La desigualdad que sufrió una malagueña en las oposiciones: “Ha sido una tomadura de pelo”

Tamara Vida es una de las 2.700 personas que aspiraban a una plaza como funcionaria de prisiones. Han presentado un recurso ante el TSJ por vulnerar la igualdad, a 30 canarios que perdieron sus vuelos por la calima les dieron la oportunidad de hacer el examen diez días más tarde

Tamara en su escritorio durante la preparación de las oposiciones. FOTO: CEDIDA

La malagueña Tamara Vida se dirigió el 23 de febrero a Madrid para enfrentarse al segundo y último examen que le quedaba para lograr un puesto como funcionaria de prisiones. A sus 35 años, la madre de tres hijos, el más pequeño con cuatro años recién cumplidos, se sumergió en este reto que asumió con mucho esfuerzo. “Me he tirado más de un año de mi vida sin dormir y sin vivir, había veces que no comía porque estas oposiciones son bastante duras”, comenta la que se encuentra en un ERTE como trabajadora de un bingo.

Tamara hincó los codos para estudiar los 53 temas de derecho penal, administrativo y penitenciario necesarios para superar esta prueba que realizaron 2.700 personas. Sin embargo, cuando llegó la fecha definitiva, se sintió defraudada. “Cuando salimos del examen nos comunicaron que debido a la calima había un grupo de aspirantes canarios que no habían podido salir del aeropuerto”, comenta la opositora con sorpresa.

El Tribunal de la oposición decidió realizar un examen diferente el 4 de marzo a los 30 opositores canarios que habían perdido su vuelo a causa de este fenómeno meteorológico común en estas islas. “En ninguna parte de la convocatoria viene que se pueda hacer un examen extraordinario, solamente habla de un llamamiento único”, explica Tamara con indignación. Este hecho suponía ciertas ventajas a este grupo ya que al tener la oportunidad de realizar la prueba más tarde, “tenían diez días más para estudiar y pudieron conocer el corte, era tan fácil como dejar quince preguntas en blanco”.

Los canarios accedieron a las academias onlines y los grupos de las redes sociales para saber esta nota que en ningún caso el resto de los aspirantes podía saber. “Todo el mundo sabía que el corte iba a estar entre 30 y 32”, explica Tamara que desde que se enteró de lo ocurrido no dudó en mandar escritos al Defensor del pueblo, al Congreso y a la prensa para manifestar su indignación.

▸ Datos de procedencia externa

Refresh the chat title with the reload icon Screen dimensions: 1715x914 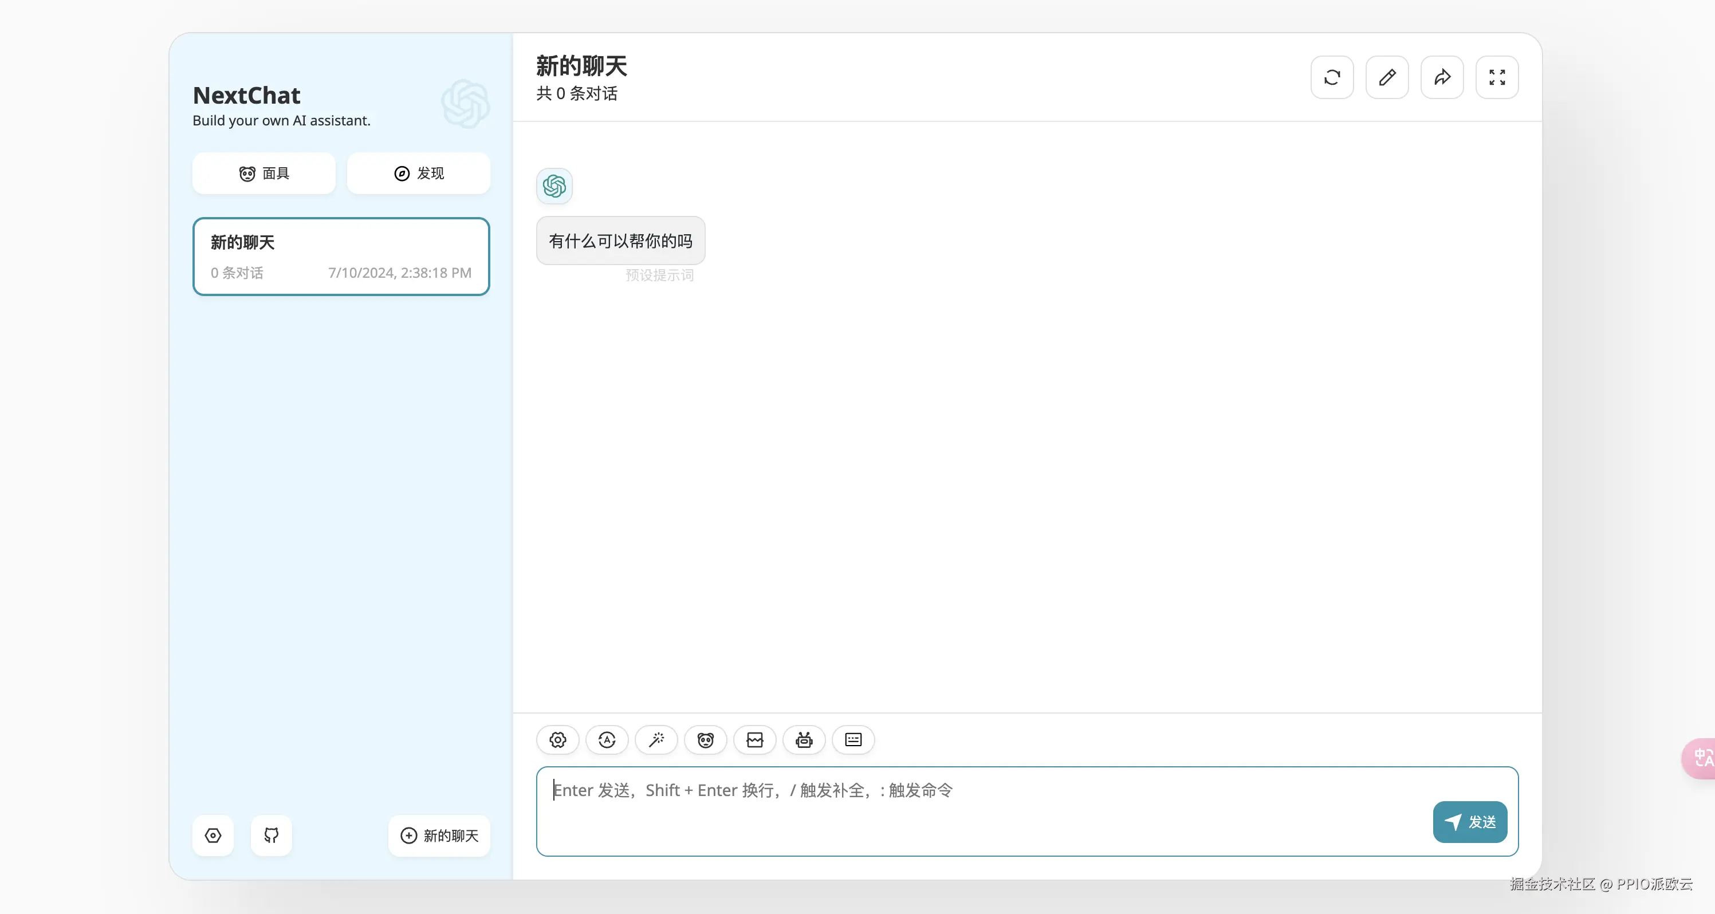(1332, 77)
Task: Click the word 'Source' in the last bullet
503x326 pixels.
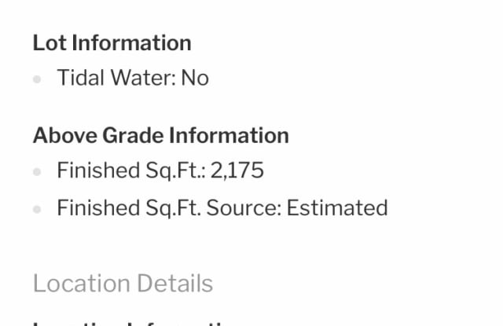Action: coord(244,207)
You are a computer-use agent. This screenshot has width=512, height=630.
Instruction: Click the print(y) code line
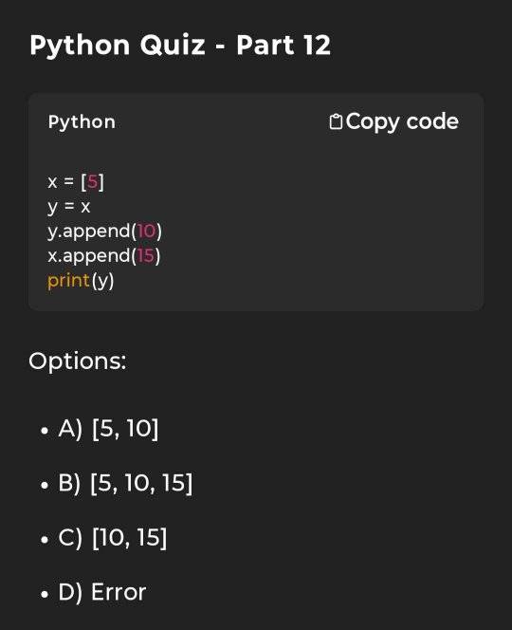[x=81, y=281]
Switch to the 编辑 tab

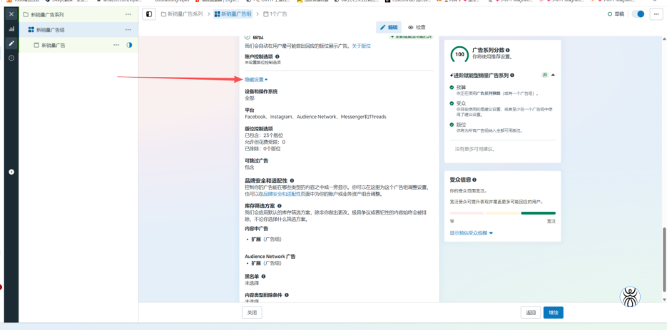coord(389,27)
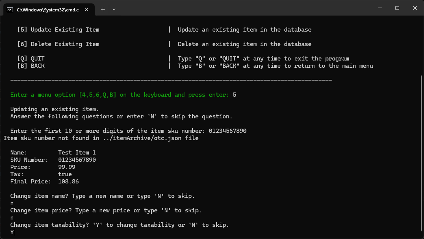Click the '[B] BACK' menu line

pyautogui.click(x=31, y=66)
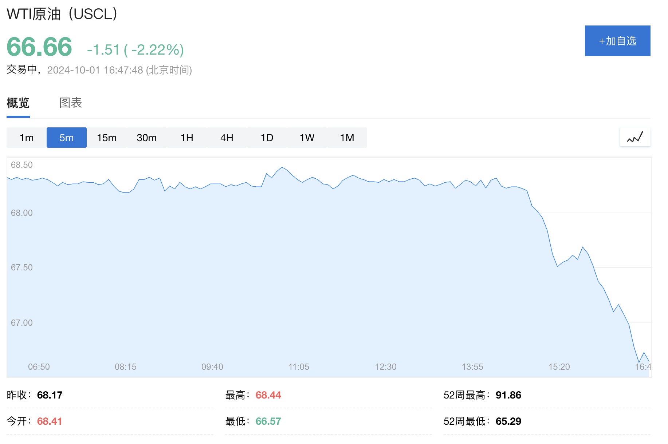Click the 最高 value 68.44
This screenshot has width=668, height=444.
(268, 395)
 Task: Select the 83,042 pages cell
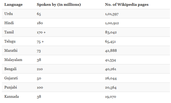click(111, 32)
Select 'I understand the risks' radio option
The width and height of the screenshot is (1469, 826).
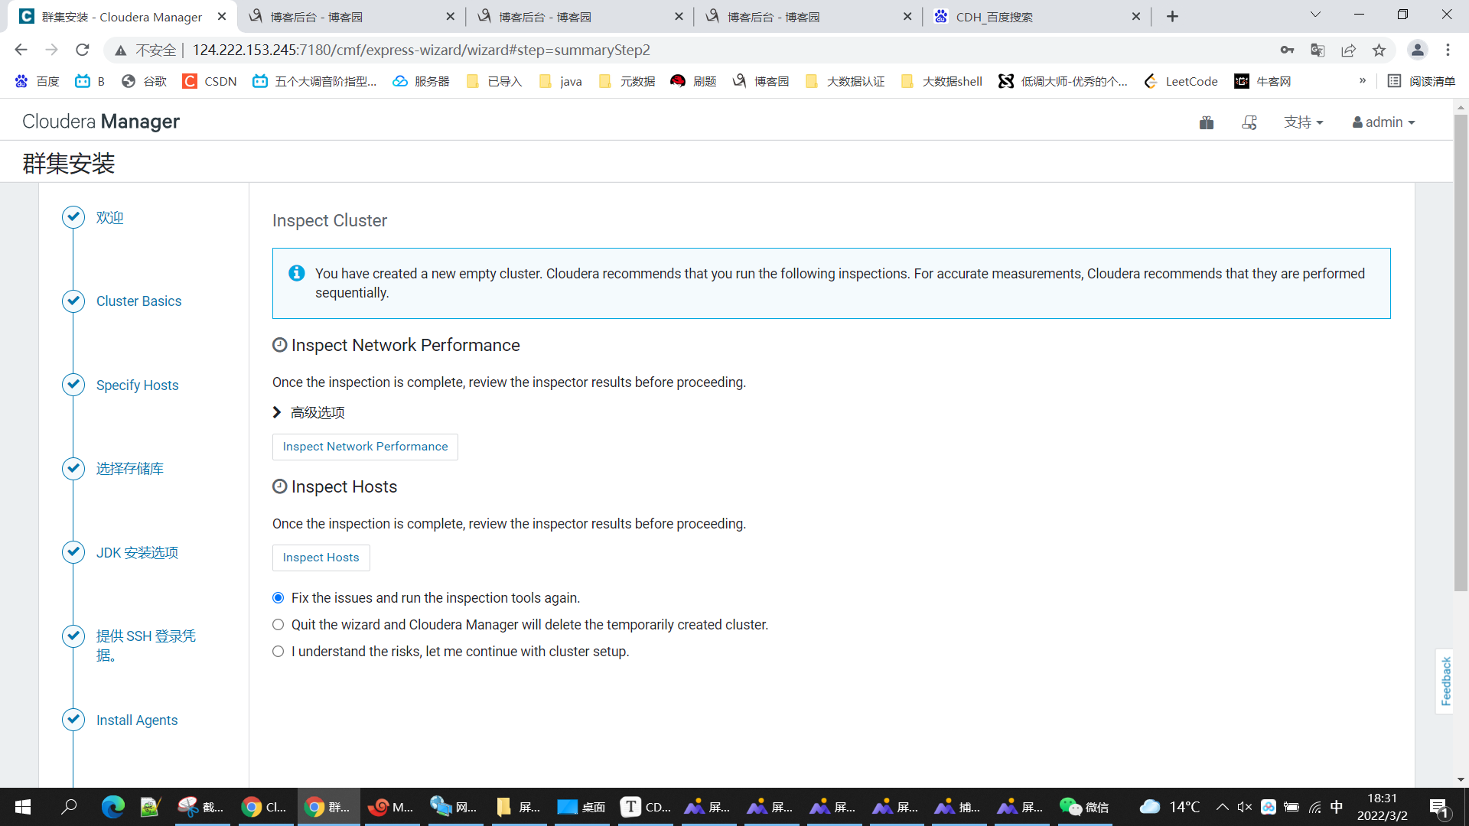[x=278, y=652]
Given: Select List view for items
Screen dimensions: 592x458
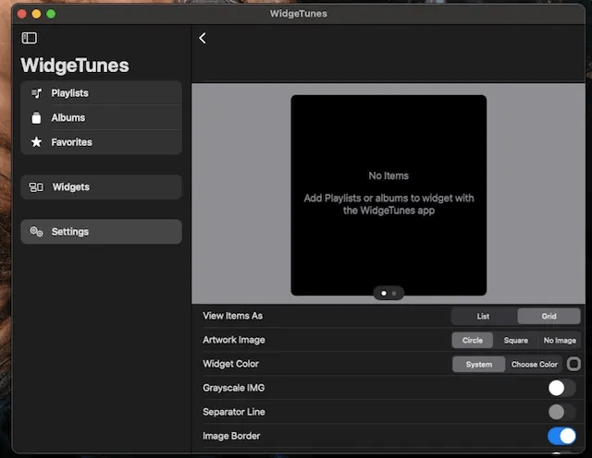Looking at the screenshot, I should [484, 316].
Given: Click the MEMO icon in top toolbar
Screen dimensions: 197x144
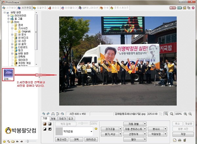Looking at the screenshot, I should pos(172,7).
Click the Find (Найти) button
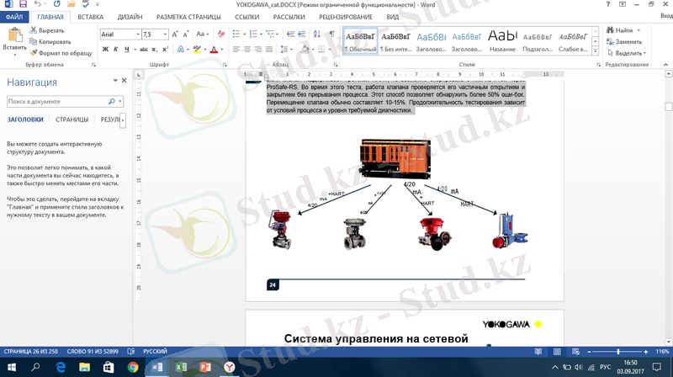The width and height of the screenshot is (673, 377). coord(625,30)
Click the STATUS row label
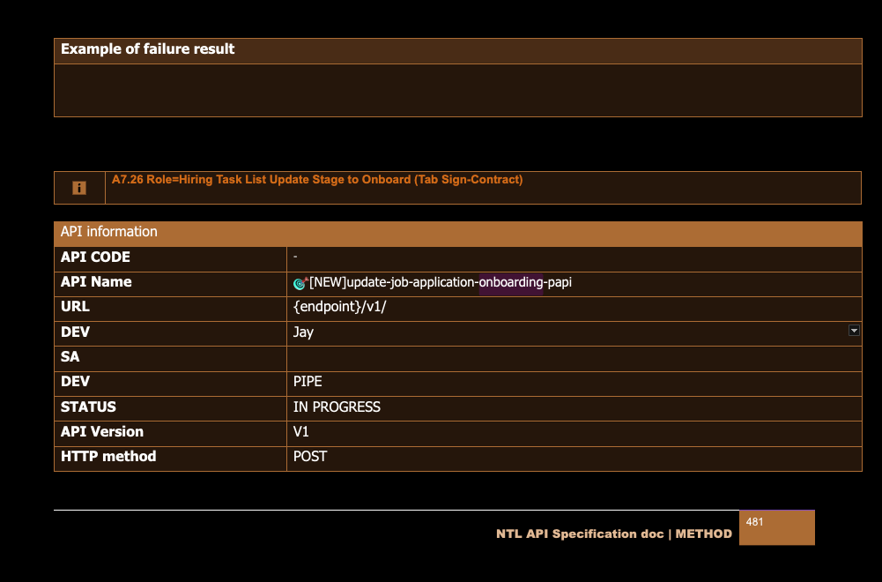The image size is (882, 582). [88, 407]
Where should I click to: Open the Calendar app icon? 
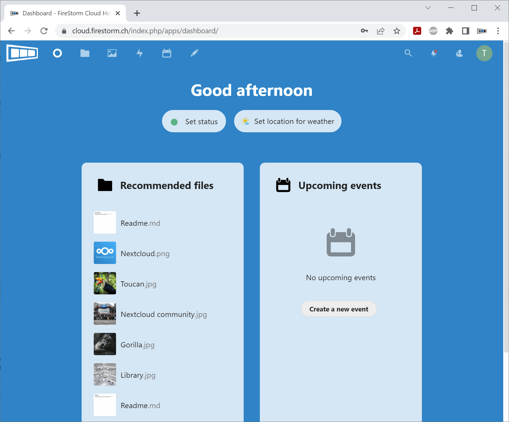[x=167, y=53]
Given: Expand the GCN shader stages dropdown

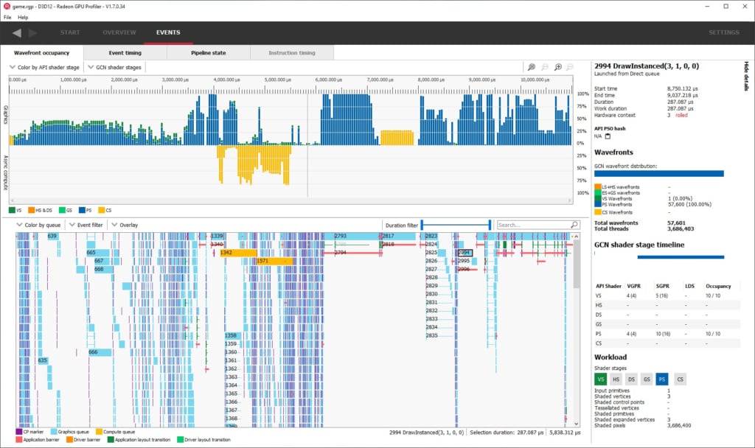Looking at the screenshot, I should (114, 67).
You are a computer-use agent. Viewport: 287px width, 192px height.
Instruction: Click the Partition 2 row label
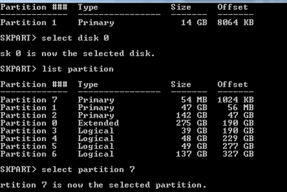[x=28, y=115]
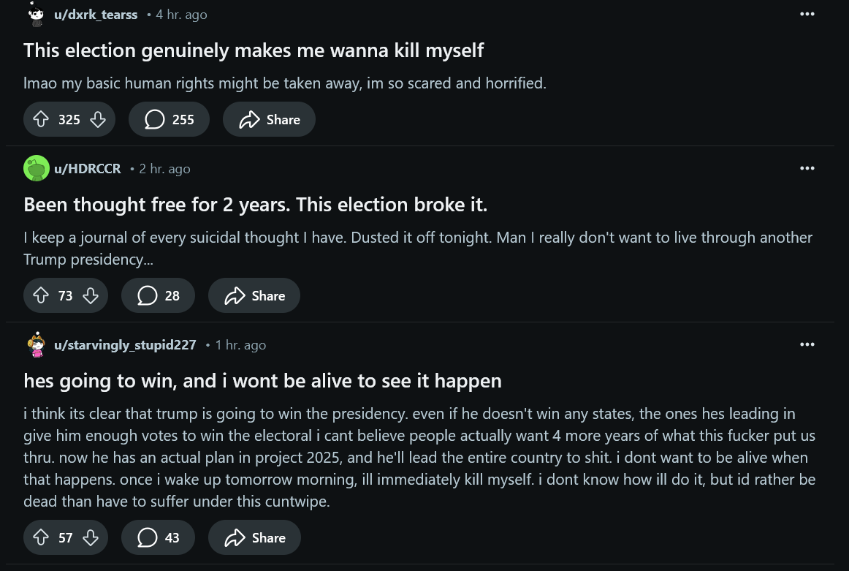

Según comenta, la calima no era una excusa. De los 85 canarios que iban a realizar la prueba, 55 de ellos fueron previsores y compraron sus billetes para viajar con antelación. “¿Qué fuerza mayor es esa?”, se pregunta la aspirante que ha removido cielo y tierra para denunciar esta situación de desigualdad. “La calima estaba anunciada dos semanas antes, se sabía que se acercaba la peor calima del año, o sea, no puedes coger el vuelo la noche antes a las 9 de la noche”, manifiesta la que ha pedido informes a la Agencia Estatal de Meteorología y ha solicitado a la Secretaría General de Instituciones Penitenciarias todo tipo de pruebas durante seis meses.

Al día siguiente de la convocatoria en Madrid, Tamara creó un grupo de Whatsapp con 52 personas de toda España para pagar a un abogado. Así, presentaron un recurso especial contra la vulneración de los derechos fundamentales en el Tribunal Superior de Justicia (TSJ) de Madrid, que lo ha admitido a trámite. “Mi indignación es que yo he hipotecado más de un año de mi vida en cuerpo y alma a esto para que ahora que el tema de la igualdad, consagrado en el artículo 14 de la Constitución, no lo cumplan”, expresa la malagueña, que considera que “ha sido todo una vergüenza y una tomadura de pelo totalmente”.

La dificultad del examen realizado el 23 de febrero era superior al del 4 de marzo, así lo ratifican los opositores afectados y lo demuestran las calificaciones obtenidas en ambas pruebas. El 70% de los aspirantes canarios aprobaron mientras que solo el 30% de los examinados en la fecha prevista lograron su plaza.

“Nosotros pedimos la anulación del acto que no debería de hacer existido, espero que cuando el TSJ dicte sentencia nos pueda dar la razón”, expresa Tamara que no se ha resignado después del empeño que puso para alcanzar su plaza como funcionaria de prisiones.